FRAGMENTO SELECCIONADO »
"(...) En las últimas décadas muchos territorios se han constituido en
nuevos estados, pero hay muchísimos más donde una parte de la población
querría independizarse sin posibilidad de lograrlo. Los nuevos estados
nacen de intereses geoestratégicos, normalmente tras terribles guerras o
desmantelamientos de imperios empobrecidos.
En muy pocos casos los
nuevos estados nacen por mutuo acuerdo de las partes (Chequia y
Eslovaquia). Los intentos fallidos de Quebec y Escocia, de haberse
producido, se encontrarían dentro de este último y ciertamente escaso
grupo.
En mi opinión únicamente personal, en comparación con estos procesos,
en Catalunya concurren algunas condiciones que trabajan en contra de
dar una mínima probabilidad a la independencia.
En primer lugar, no
parece que el resto de la población española quiera que Catalunya se
separe, lo que hace inviable un cambio constitucional que permita su
planteamiento. El último barómetro del CIS sitúa a los partidarios de
consentir la independencia en tan sólo el 9,7% de la población española.
Asimismo, el 8 de abril del 2014 se sometió a consideración del
Congreso una ley para que la Generalitat pudiese convocar un referéndum
sobre el futuro de Catalunya.
Sólo 47 diputados de toda España (13,4%)
aprobó la proposición, aparte de que la mayoría de los diputados
catalanes, 26 de los 48, rechazaron la propuesta. ¿Qué Gobierno
democrático podría permitir la escisión de su territorio con el apoyo de
sólo el 9,7% de su población?
En segundo lugar, la población catalana está muy dividida. El
independentismo ha pasado rápidamente de un soporte del 25% a otro de
alrededor del 40%, donde se ha estabilizado. Incluso contando con un
apoyo, del 51% no se iría muy lejos. Y menos cuando ese apoyo podría ser
coyuntural, y como otros ismos en Europa, haberse alimentado de la
crisis de los últimos seis años.
Los movimientos democráticos que
quieren modificar las estructuras de un país suelen pivotar sobre una
legitimidad abrumadora (3/4 de la población) y durante un largo periodo
de tiempo. Declarar algo tan excepcional con mayoría de escaños en el
Parlament, aunque sin mayoría de votos gracias a la ley D’Hondt, sería
poco razonable y democrático.

DATOS EN ESTUDIO »
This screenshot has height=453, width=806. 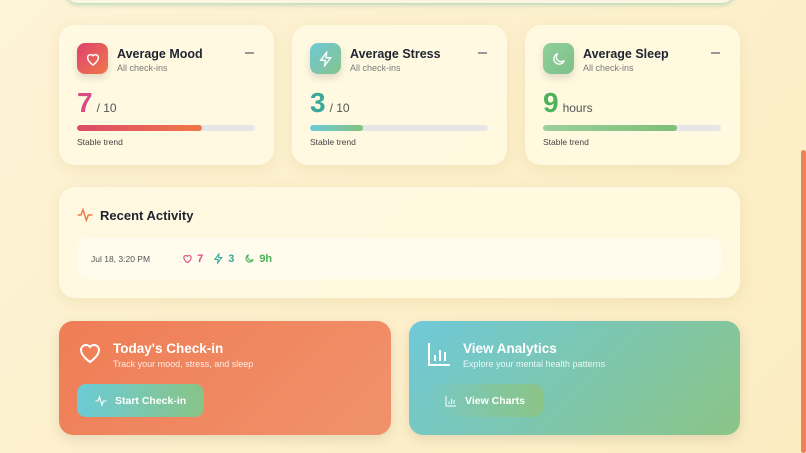 I want to click on entry-sleep: 9h, so click(x=266, y=258).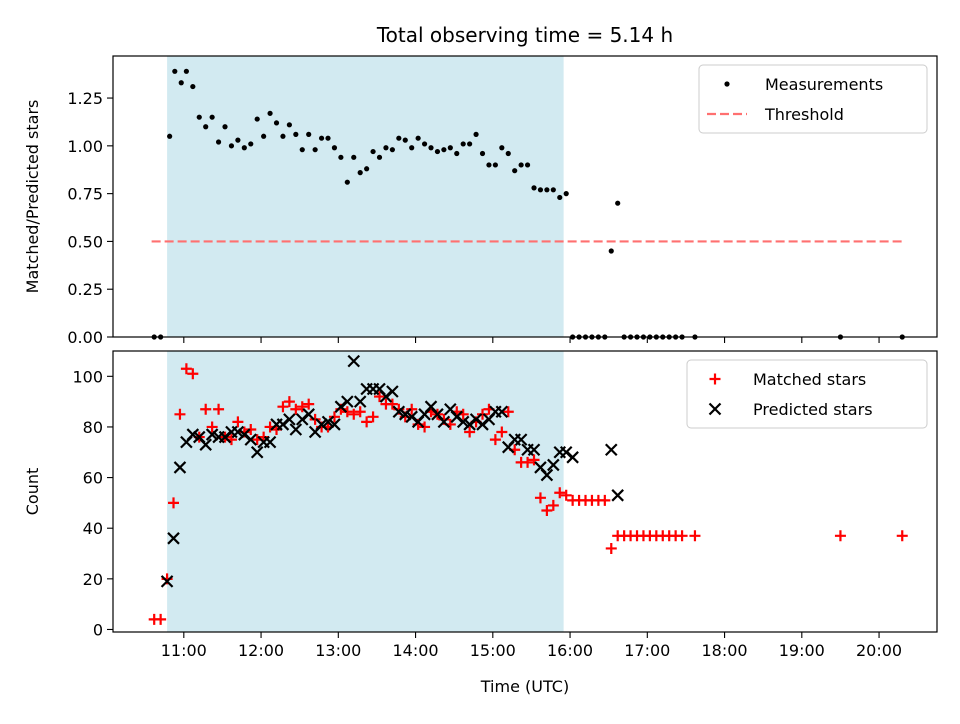 This screenshot has width=960, height=724. I want to click on y-tick-label: 0.50, so click(85, 242). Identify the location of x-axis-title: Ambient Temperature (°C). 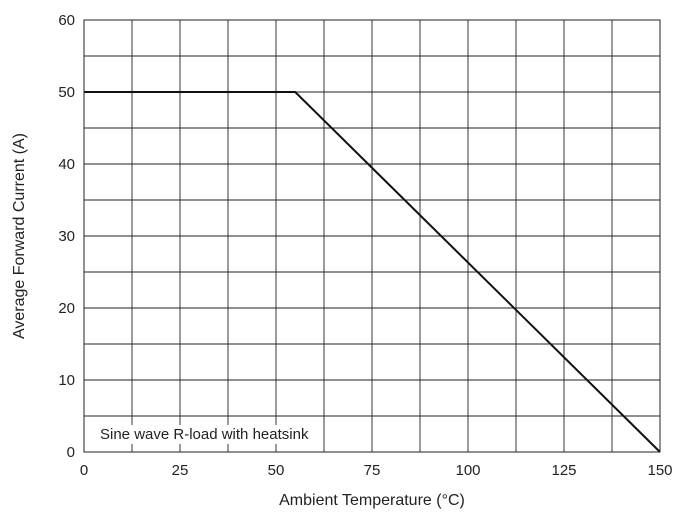
(372, 500).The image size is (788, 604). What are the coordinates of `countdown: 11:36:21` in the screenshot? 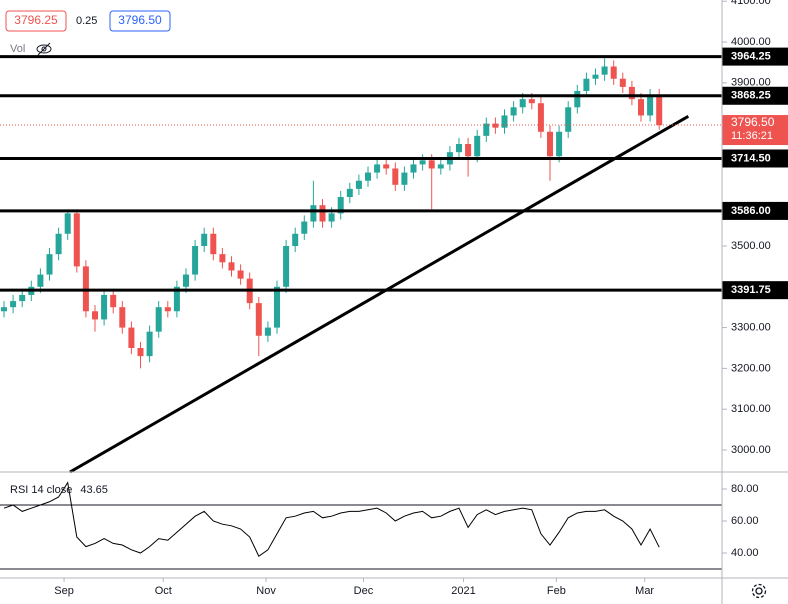 It's located at (752, 136).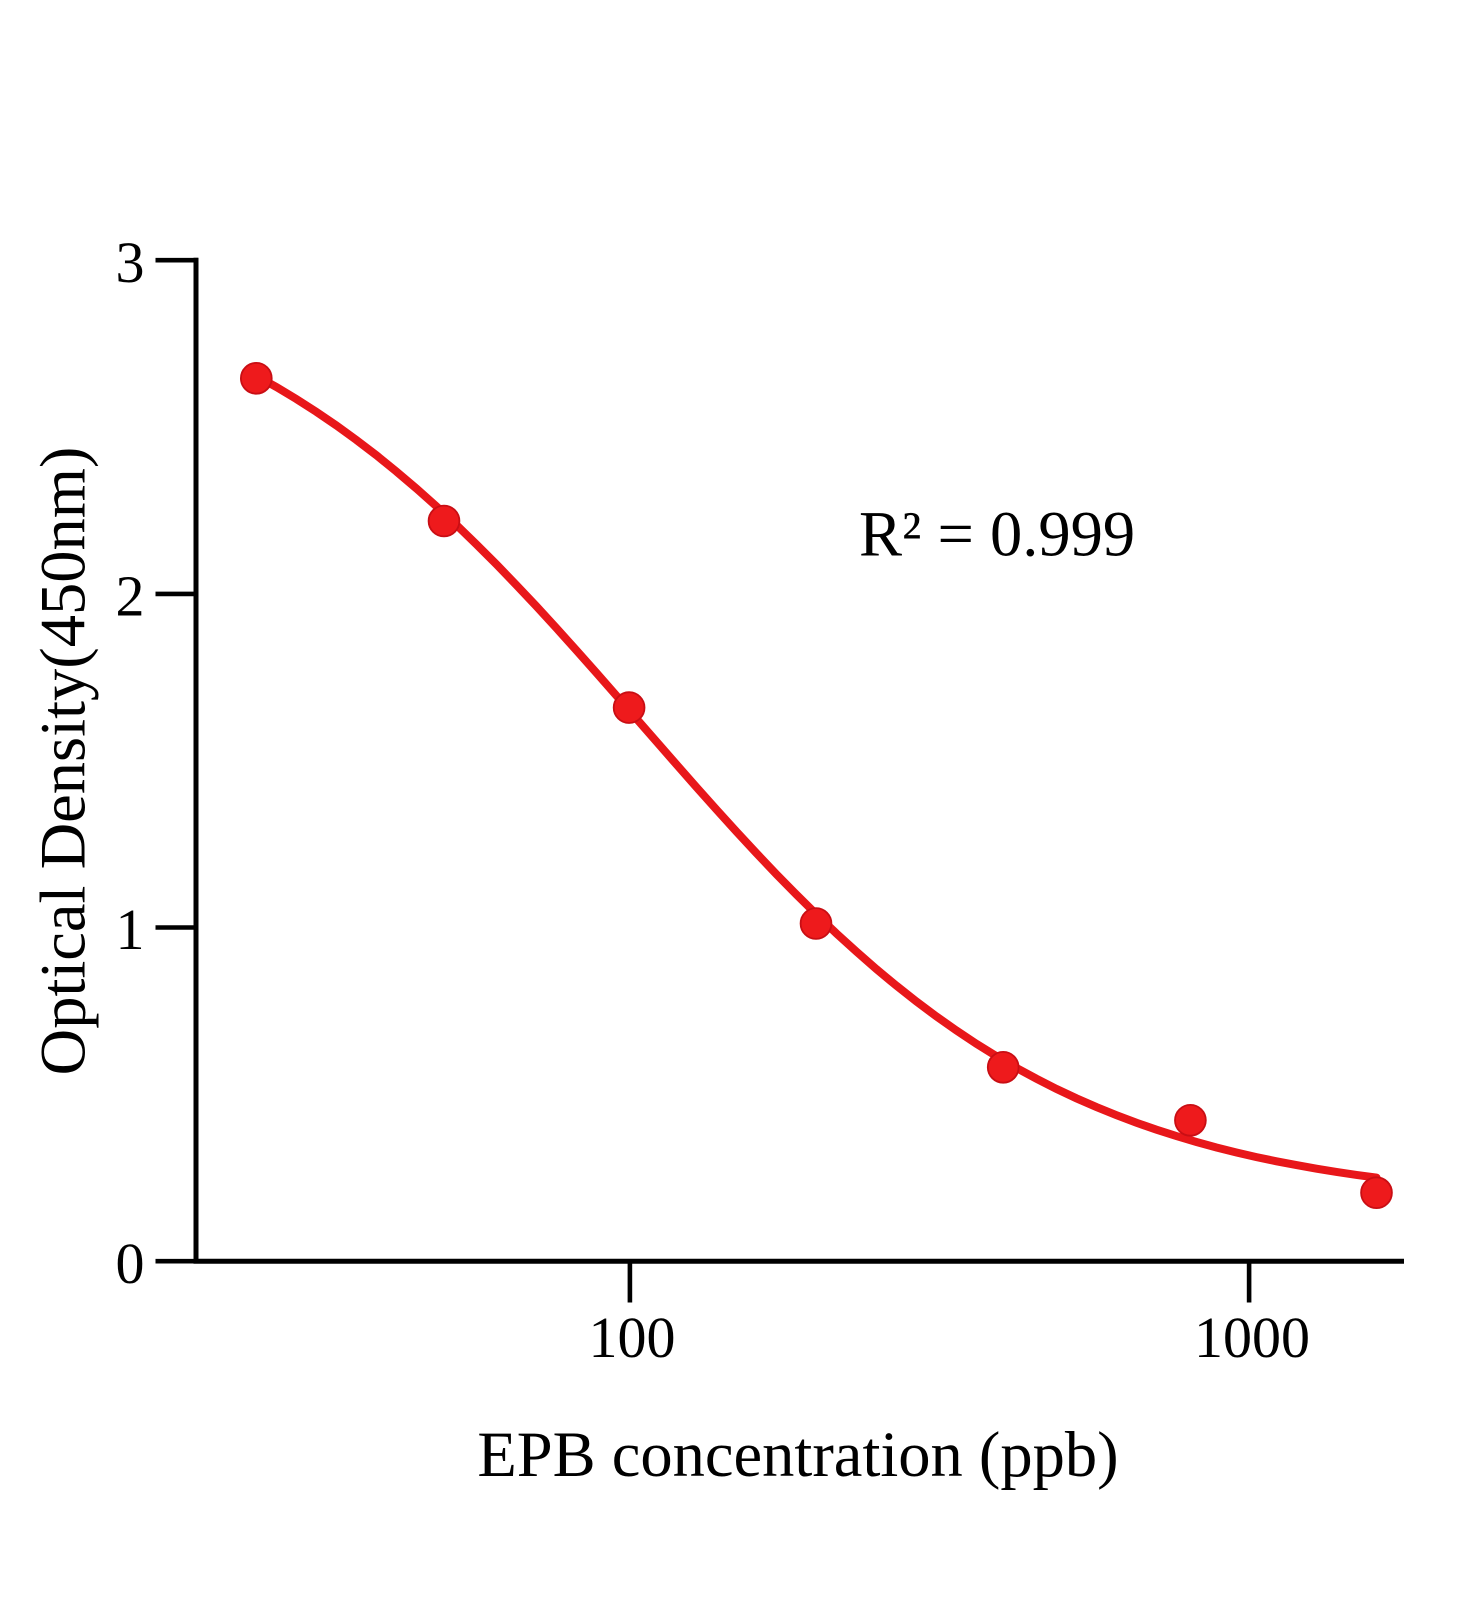 This screenshot has height=1600, width=1472. What do you see at coordinates (130, 1264) in the screenshot?
I see `svg-text: 0` at bounding box center [130, 1264].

TAREA ESCRITA »
Prosigue el fragmento sobre la independencia de Catalunya justo después de su última oración.

SECCIÓN DE RESPUESTA »
¿Qué pasaría con esa mayoría de catalanes
que no quiere la independencia? ¿Una vez el proceso se hubiese
consumado, se les permitiría votar cada cierto tiempo para reunificarse
con España? Pero lo más importante, ¿qué país democrático del mundo
dejaría a la intemperie a más de la mitad aproximada de la población por
el coyuntural deseo del resto de romper con la legalidad?
En tercer lugar, para constituir un nuevo Estado no sólo hacen falta
mayorías amplias y sostenidas en el tiempo sino el apoyo y el
reconocimiento de la comunidad internacional. No se trata aquí de
obtener apoyo de algunos pequeños países o de la simpatía que pueda
expresarse en algunos medios internacionales, sino de los padrinos que
se precisan para ser reconocido en las Naciones Unidas y en el resto de
los organismos internacionales incluyendo a la UE. (...)
Las grandes potencias –Alemania, China, Estados Unidos, Francia,
Japón, Reino Unido y Rusia– difícilmente pueden estar interesadas en
cambiarlo mediante un conflicto en medio de Occidente. Sería un ejemplo
que seguir para fraccionar otros países en trozos cada vez menos
gestionables, que además no es clave para la gobernanza del mundo, el
suministro de energía o materias primas o la lucha global contra el
terrorismo.
En definitiva, ¿es posible creer que realmente puede conseguirse la
independencia sin la aquiescencia de la comunidad internacional, sin el
apoyo unánime y sostenido de la población catalana, y sin el soporte del
resto de España? ¿Adónde vamos? Pues, claramente, no hacia la
independencia. Con posicionamientos unilaterales y sin diálogo,
podríamos estar al inicio de un proceso largo y tedioso de conflicto
permanente con el Estado.
Una olla a presión que consumiría las energías
de la población en un fuego fútil. Un goteo ininterrumpido de
desencuentros que incrementarían diferencias, agravios y conflictos sin
fin, haya o no razones. Mientras, perderíamos por el camino inversiones y
talento, que acostumbran a no sentirse cómodos en lugares políticamente
convulsos e inciertos.
A muchos puede atraerles ese marco de indefinición (y decadencia),
porque ven la independencia al final del túnel, dentro de 25 o quizá 40
años. Creen, que con el tiempo, este fenomenal conflicto podría crear
mayorías más sólidas en Catalunya, generar un gran cansancio en el resto
de España y acabar por convencer a las grandes potencias.
Y así, por un
proyecto a largo plazo con unas posibilidades de éxito tan remotas, se
podría llegar a sacrificar una parte importante del bienestar y de las
capacidades de toda una generación. (...)" (¿Quo vadis, Catalunya?, de Jaime Malet Perdigó en La Vanguardia, en Caffe Reggio, 03/09/2015)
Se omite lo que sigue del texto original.